People who aren't used to making their own coffee may struggle with getting 2-3 times their normal dose in one hit. Do they mention the strength early on in the cup (too concentrated)? Or, as an after effect (caffeine hit, due to overall intake)?

I used to make my work colleagues a cup with 14g dose & 200g brew water, about 170g in the cup. This makes for a fairly 'strong' ratio (1:12* in the cup*, compared to your 1:14), but I didn't get complaints about strength, similarly at home, my girlfriend will drink this happily.

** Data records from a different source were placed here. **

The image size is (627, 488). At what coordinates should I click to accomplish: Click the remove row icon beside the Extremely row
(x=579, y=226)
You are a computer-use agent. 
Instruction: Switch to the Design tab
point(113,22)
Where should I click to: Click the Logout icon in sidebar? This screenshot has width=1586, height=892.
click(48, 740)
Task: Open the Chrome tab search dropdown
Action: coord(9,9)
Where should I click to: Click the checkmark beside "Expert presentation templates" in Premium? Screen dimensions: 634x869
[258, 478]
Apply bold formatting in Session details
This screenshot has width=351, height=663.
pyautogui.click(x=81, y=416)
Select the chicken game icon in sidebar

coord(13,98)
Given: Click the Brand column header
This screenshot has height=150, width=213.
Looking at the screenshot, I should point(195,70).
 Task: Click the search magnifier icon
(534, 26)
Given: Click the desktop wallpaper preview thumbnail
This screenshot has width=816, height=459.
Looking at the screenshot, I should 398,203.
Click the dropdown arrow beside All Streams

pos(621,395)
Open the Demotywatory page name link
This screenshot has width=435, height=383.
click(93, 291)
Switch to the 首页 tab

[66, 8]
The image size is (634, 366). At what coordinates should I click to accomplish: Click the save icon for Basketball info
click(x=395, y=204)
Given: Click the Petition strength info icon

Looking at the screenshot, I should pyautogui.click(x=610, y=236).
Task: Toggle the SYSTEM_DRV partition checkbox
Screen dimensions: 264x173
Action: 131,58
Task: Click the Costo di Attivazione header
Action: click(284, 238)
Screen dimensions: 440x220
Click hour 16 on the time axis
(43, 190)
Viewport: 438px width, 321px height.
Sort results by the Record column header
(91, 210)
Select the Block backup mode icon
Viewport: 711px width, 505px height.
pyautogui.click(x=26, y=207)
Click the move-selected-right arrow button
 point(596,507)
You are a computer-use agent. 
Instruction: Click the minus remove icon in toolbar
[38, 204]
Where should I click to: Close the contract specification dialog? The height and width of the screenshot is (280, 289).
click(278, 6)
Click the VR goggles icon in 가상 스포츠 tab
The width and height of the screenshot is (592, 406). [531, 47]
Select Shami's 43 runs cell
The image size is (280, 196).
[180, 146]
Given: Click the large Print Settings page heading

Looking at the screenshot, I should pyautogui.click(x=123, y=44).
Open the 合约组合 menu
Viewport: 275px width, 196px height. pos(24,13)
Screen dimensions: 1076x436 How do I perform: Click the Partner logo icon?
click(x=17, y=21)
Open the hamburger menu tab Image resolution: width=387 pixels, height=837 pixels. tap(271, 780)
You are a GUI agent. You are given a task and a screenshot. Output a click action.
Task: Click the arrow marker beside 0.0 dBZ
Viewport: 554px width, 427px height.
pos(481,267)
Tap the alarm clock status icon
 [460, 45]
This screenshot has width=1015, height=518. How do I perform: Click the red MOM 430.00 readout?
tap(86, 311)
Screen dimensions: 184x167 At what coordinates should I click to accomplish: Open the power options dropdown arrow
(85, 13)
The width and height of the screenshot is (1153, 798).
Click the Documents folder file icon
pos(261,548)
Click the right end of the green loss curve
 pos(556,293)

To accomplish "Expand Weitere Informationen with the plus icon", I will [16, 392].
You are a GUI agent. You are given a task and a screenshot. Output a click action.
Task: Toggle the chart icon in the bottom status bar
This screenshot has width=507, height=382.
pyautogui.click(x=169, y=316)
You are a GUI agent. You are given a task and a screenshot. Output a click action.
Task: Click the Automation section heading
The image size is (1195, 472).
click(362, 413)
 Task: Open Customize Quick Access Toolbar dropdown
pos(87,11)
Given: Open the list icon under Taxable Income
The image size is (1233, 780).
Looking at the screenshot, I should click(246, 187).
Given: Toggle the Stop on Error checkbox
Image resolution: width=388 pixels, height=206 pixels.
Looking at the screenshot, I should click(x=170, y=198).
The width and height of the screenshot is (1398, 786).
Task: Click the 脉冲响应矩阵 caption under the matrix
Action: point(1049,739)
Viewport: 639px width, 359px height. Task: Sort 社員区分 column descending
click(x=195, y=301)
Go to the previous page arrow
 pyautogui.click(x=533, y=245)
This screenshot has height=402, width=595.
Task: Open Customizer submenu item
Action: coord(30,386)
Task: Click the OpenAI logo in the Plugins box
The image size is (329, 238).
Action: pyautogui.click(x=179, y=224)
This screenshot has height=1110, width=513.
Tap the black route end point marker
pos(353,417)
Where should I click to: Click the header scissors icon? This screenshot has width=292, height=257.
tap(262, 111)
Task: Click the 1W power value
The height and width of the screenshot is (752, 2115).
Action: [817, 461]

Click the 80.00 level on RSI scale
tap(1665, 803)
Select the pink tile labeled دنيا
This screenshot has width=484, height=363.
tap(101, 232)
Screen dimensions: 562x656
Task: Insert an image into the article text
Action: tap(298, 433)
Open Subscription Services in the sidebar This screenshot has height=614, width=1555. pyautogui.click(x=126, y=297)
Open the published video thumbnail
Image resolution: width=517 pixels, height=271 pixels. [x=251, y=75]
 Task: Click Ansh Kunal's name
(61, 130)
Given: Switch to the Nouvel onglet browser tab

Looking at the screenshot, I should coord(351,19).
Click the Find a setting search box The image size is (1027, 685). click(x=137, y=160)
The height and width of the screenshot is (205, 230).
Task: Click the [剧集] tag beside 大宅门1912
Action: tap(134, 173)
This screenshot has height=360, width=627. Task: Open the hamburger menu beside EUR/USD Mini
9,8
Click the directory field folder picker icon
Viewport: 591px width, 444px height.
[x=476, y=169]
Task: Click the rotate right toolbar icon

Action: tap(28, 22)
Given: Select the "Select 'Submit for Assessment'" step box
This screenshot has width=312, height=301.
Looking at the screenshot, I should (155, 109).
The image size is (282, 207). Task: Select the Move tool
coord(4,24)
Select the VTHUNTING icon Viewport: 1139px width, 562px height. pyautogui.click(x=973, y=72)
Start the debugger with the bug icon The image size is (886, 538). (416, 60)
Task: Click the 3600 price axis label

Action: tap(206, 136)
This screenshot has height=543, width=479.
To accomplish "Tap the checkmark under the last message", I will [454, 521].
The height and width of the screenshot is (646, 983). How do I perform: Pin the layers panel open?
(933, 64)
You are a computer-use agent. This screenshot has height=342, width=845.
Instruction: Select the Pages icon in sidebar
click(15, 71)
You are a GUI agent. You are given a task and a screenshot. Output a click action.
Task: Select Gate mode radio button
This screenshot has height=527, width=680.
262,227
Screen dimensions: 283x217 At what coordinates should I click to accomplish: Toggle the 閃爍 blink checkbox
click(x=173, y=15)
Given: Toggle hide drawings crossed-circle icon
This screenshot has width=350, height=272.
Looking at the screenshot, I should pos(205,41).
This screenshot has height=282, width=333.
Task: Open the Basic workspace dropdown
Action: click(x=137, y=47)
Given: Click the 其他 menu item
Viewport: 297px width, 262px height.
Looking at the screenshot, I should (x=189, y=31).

Sure you can try brewing at say, 1:17, or 18. See how it goes but I think simply reducing brew size is the way to go. If you have guests, give them smaller cups (5oz) and split 1 brew between 2 (mix well in server, before dividing).

Let's say your future cups are made with 14g of coffee, when you split between 2 people and they say it's very strong, add another 7g of hot water to the cup, give it a stir & see if that helps, add another 7g if necessary & so on.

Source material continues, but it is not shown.